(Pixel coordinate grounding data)
»»

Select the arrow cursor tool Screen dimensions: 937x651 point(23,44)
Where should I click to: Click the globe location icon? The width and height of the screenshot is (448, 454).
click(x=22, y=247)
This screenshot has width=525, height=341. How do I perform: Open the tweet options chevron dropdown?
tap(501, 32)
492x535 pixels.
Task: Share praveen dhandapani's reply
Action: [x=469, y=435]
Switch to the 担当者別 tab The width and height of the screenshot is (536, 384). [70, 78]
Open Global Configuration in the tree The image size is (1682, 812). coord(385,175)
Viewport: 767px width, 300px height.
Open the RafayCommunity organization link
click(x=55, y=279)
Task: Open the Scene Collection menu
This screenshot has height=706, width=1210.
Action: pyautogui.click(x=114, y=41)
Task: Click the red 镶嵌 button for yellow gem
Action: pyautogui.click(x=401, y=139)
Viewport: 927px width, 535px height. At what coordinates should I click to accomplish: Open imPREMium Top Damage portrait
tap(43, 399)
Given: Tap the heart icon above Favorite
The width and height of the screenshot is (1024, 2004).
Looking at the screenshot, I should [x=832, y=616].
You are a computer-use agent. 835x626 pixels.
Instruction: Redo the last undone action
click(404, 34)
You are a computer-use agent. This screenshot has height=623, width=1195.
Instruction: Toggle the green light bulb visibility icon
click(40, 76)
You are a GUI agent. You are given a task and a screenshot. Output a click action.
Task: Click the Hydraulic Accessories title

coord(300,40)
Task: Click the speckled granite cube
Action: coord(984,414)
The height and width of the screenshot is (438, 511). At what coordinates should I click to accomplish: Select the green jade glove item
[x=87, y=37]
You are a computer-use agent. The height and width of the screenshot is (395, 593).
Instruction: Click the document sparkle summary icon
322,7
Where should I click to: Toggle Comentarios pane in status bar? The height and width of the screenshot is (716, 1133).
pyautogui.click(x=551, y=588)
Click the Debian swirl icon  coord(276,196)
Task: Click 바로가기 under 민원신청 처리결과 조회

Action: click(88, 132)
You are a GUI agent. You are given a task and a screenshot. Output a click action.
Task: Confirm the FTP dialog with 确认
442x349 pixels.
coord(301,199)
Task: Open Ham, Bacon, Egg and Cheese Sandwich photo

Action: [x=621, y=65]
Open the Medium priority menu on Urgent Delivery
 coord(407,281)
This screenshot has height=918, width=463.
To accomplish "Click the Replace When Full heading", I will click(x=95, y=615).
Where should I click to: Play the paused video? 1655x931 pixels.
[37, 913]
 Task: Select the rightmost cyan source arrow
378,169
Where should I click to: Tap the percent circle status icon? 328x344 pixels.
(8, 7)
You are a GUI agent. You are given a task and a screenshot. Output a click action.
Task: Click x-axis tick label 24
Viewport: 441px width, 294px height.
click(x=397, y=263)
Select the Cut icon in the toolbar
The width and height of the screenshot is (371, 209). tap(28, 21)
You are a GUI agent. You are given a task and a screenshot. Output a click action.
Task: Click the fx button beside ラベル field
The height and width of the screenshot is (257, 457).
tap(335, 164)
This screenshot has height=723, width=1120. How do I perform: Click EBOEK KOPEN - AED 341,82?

««

WORK ORDER >>
Would you restate word for word every line from the one holding "Task: Select the rightmost cyan source arrow" to the end of the entries, both ends included?

TASK ANSWER >>
 Task: Select the rightmost cyan source arrow
378,169
Where should I click to: Tap the percent circle status icon? 328x344 pixels.
(8, 7)
You are a GUI agent. You are given a task and a screenshot. Output a click action.
Task: Click x-axis tick label 24
Viewport: 441px width, 294px height.
click(x=397, y=263)
Select the Cut icon in the toolbar
The width and height of the screenshot is (371, 209). tap(28, 21)
You are a GUI agent. You are given a task and a screenshot. Output a click action.
Task: Click the fx button beside ラベル field
The height and width of the screenshot is (257, 457).
tap(335, 164)
This screenshot has height=723, width=1120. How do I perform: Click EBOEK KOPEN - AED 341,82?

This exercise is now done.